Experimental definitive hosts of Angiostrongylus vasorum include:
- jackal Canis aureus
- Arvicanthis niloticus, an African rat

== Distribution ==
The native area (enzootic) of Angiostrongylus vasorum is Western Europe (United Kingdom, Ireland, France, Spain).

Up to 23% of foxes are infected in southeast England. 5% of patent infected dogs are clinically healthy. There is a correlation between high fox incidence and domestic dog incidence, leading to the assumption that the fox is an important wildlife reservoir of this parasite.

Other known areas include
- * Europe: Denmark, Germany, Italy, Switzerland and Portugal
- Africa: Uganda
- Asia: Turkey and countries of the former USSR
- Northern America: Canada (Newfoundland), the United States

Larvae of the first stage were found in Australia, Argentina and Greece.

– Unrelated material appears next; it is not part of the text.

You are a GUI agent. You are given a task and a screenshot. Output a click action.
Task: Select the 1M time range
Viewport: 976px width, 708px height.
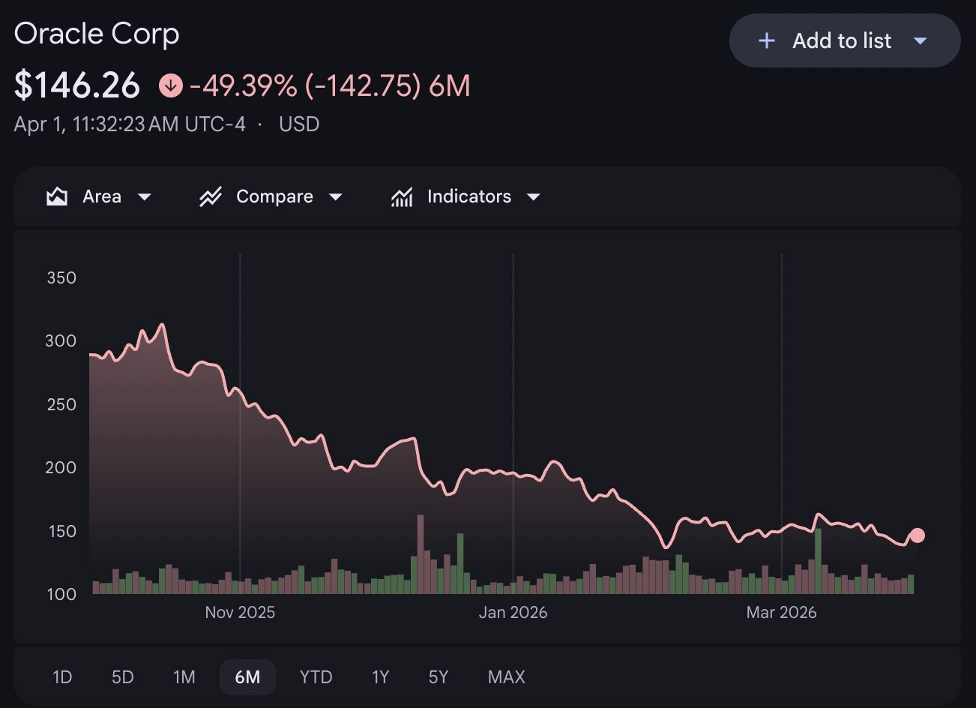pyautogui.click(x=184, y=677)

The area where this species is found is expanding.

It has also been reported from South America: Brazil and Colombia, but molecular analysis revealed that Angiostrongylus vasorum from Brazil has a different genotype. Thus it is possible that it is a different species in Brazil and in elsewhere in South America.

== Treatment and prevention ==
In Europe imidacloprid 10%/moxidectin 2.5% is approved for treatment and prevention of Angiostrongylus vasorum in dogs. For treatment of infected dogs, a single dose should be administered. A further veterinary examination 30 days after treatment is recommended as some animals may require a second treatment. In endemic areas, monthly application will prevent angiostrongylosis and patent infection with Angiostrongylus vasorum.